*Try it*. Would you print only the lines running from the one with "Image resolution: width=610" to the final line of the data below, word for word and without pictures?

*Provided data*.
***

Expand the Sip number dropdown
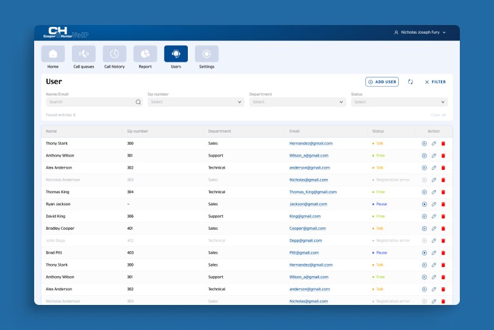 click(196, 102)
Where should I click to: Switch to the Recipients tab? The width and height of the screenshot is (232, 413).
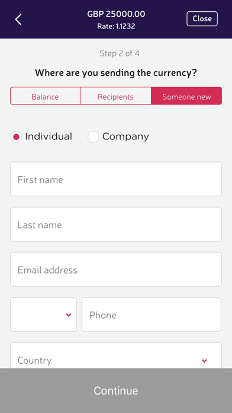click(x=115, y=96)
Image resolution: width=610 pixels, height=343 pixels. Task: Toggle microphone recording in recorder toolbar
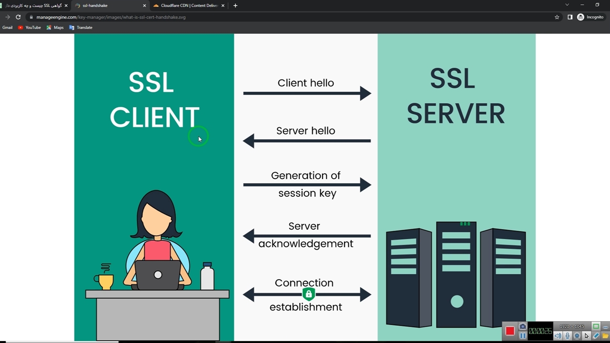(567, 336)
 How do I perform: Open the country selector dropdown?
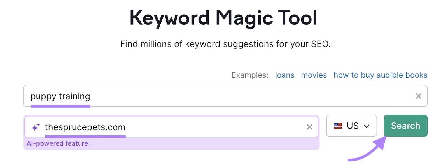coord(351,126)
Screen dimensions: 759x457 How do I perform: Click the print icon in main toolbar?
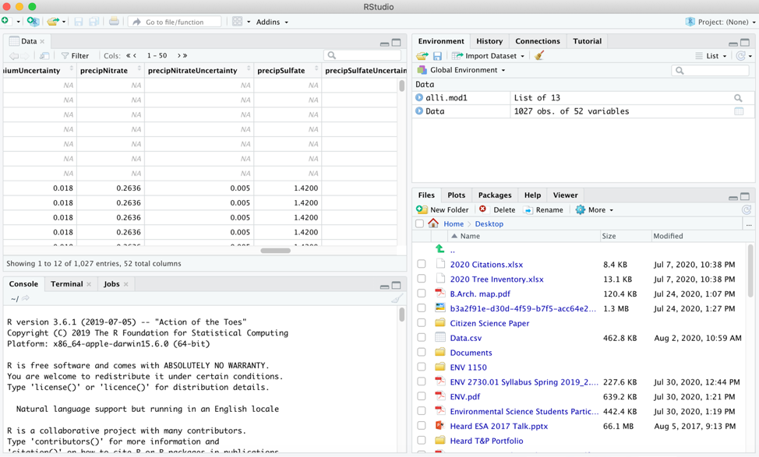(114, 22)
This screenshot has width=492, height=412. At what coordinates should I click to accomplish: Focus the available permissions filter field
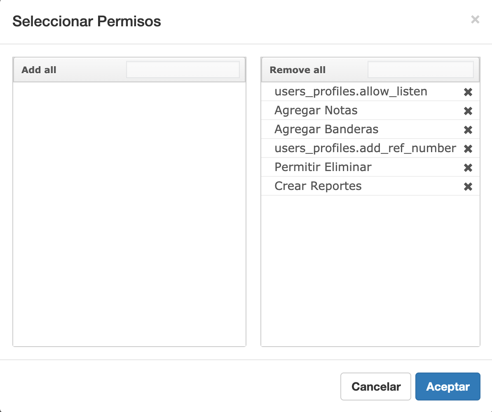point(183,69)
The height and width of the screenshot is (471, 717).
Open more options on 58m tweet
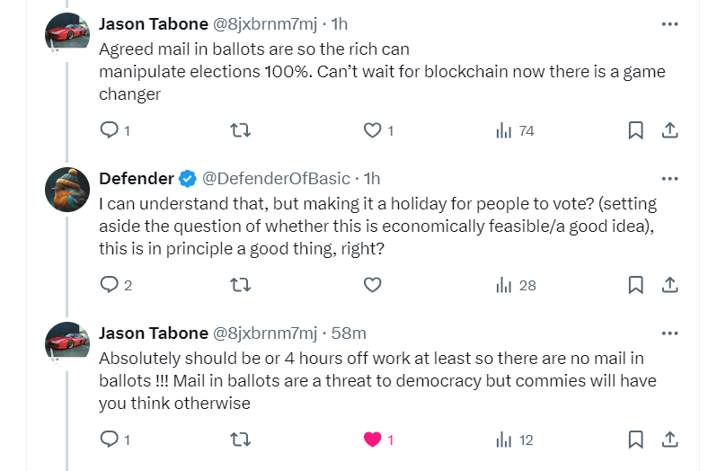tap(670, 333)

***

*Output*.
Image resolution: width=610 pixels, height=343 pixels. Task: Toggle microphone recording in recorder toolbar
(567, 336)
 How do I perform: Open the country selector dropdown?
coord(351,126)
Screen dimensions: 759x457 How do I perform: Click the print icon in main toolbar?
(114, 22)
This screenshot has width=492, height=412. At what coordinates should I click to accomplish: Focus the available permissions filter field
point(183,69)
The height and width of the screenshot is (471, 717).
Open more options on 58m tweet
tap(670, 333)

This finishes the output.